→ **Set problem A**
Extract each line of the records below that contains the string "beside", keeping in mind that case counts.

→ **Source document**

------------------------------------

Bloom’s Digital Taxonomy Verbs adapt Bloom’s cognitive framework for digital learning. Each level—from remembering to creating—pairs with purposeful technology actions (including AI) so the focus stays on thinking rather than tools.

Remembering

Recall, retrieve, or recognize facts and definitions.

  • Recall: List key terms for a unit glossary.
  • Locate: Find a primary-source quote supporting a claim.
  • Bookmark: Save credible sources to a shared collection.
  • Tag: Apply accurate keywords to organize resources.
  • Retrieve: Use spaced-repetition/flashcards to review formulas.
  • Prompt (recall): Ask an AI to restate definitions from class notes, then verify with sources.

Understanding

Explain, summarize, interpret, and compare ideas.

  • Summarize: Write a concise abstract of a podcast episode.
  • Paraphrase: Reword a dense paragraph to clarify meaning.
  • Annotate: Add notes that explain theme and evidence in a shared doc.
  • Compare: Build a side-by-side chart of two policies.
  • Explain: Record a short screencast explaining a process.
  • Prompt (explain): Ask an AI to explain a concept at two grade levels; cite-check claims.

Applying

Use knowledge to perform tasks, solve problems, or produce artifacts.

  • Demonstrate: Record a worked example solving a quadratic.
  • Execute: Run a simulation and report outcomes.
  • Prototype: Build a low-fidelity model in Slides or Canva.
  • Code: Write a short script to transform or validate data.
  • Apply rubric: Score a sample product using criteria.

------------------------------------

→ **Set problem B**
Take the text above on Bloom's Digital Taxonomy verbs further, picking up from the point where it stops.

Entries for locating text and elements:
------------------------------------

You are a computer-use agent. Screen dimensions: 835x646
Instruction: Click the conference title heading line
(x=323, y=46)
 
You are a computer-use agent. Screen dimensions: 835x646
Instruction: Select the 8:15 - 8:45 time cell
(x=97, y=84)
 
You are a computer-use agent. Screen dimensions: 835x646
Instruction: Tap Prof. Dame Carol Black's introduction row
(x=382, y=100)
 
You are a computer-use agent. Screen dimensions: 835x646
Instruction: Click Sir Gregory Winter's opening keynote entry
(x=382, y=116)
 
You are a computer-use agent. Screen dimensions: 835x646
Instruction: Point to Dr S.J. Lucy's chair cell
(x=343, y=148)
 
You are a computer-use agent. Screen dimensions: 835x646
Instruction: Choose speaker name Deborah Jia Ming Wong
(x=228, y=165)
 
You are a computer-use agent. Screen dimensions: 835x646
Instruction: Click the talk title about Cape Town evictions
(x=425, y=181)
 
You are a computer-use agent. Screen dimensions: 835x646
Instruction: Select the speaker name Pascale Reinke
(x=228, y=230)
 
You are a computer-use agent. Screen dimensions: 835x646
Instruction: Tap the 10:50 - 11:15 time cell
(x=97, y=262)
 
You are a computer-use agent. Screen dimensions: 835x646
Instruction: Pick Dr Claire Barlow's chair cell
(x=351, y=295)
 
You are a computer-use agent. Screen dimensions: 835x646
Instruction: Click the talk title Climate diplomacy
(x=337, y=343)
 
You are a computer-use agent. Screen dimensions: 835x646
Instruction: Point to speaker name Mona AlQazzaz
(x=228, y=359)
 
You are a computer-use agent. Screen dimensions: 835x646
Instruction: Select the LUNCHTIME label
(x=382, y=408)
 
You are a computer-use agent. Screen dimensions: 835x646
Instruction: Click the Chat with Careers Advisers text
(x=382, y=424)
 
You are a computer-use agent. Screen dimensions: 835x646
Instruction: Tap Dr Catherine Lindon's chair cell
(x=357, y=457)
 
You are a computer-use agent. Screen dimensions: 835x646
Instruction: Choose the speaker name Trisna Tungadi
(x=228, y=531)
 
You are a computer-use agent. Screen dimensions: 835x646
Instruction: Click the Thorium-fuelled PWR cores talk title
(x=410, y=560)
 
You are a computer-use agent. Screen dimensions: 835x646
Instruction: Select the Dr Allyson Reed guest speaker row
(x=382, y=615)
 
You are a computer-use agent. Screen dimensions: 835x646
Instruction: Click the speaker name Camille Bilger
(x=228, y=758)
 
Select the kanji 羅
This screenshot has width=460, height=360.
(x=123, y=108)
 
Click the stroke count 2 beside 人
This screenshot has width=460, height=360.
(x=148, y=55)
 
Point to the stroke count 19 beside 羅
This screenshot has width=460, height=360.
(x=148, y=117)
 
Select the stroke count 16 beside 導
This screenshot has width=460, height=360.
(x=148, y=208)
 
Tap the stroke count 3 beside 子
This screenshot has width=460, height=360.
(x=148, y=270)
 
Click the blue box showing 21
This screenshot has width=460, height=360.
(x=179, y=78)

------------------------------------

→ **Expected output A**
Click the stroke count 2 beside 人
Point to the stroke count 19 beside 羅
Select the stroke count 16 beside 導
Tap the stroke count 3 beside 子

→ **Expected output B**
  • Refine prompt: Iteratively adjust an AI prompt to meet constraints (audience, length, citations).

Analyzing

Break concepts apart, identify patterns and relationships, examine structure.

  • Analyze: Compare two editorials for bias using an evidence checklist.
  • Organize: Create a timeline that separates causes and effects.
  • Classify: Sort claims, evidence, and reasoning into categories.
  • Visualize: Build charts that reveal trends in a dataset.
  • Trace sources: Verify quotes and attributions back to originals.
  • Compare models: Evaluate two AI outputs on accuracy and transparency.

Evaluating

Judge quality, justify decisions, and defend positions using criteria.

  • Critique: Provide evidence-based feedback on a peer draft.
  • Validate: Fact-check statistics and cite authoritative sources.
  • Moderate: Facilitate a class discussion for relevance and respect.
  • A/B evaluate: Test two solutions and justify the stronger choice.
  • Red-team: Stress-test an AI-generated plan for risks and inaccuracies.
  • Reflect: Write a process note justifying strategic choices with criteria.

Creating

Synthesize ideas to produce original, purposeful work.

  • Design: Plan a product with audience, purpose, and constraints.
  • Compose: Produce a podcast/video explaining a real-world issue.
  • Remix ethically: Transform public-domain/CC media with attribution.
  • Prototype (hi-fi): Build a polished artifact and user-test it.
  • Chain (AI): Orchestrate multi-step AI tasks (outline → draft → cite-check → revision) with human oversight.
  • Automate: Use simple scripts/AI agents to streamline a workflow; document limitations.
Bloom’s Digital Taxonomy verbs aligned to cognitive levels
Graphic adapted from work attributed to Andrew Churches; widely circulated via Global Digital Citizen Foundation.

Frequently Asked Questions

How were these verbs chosen?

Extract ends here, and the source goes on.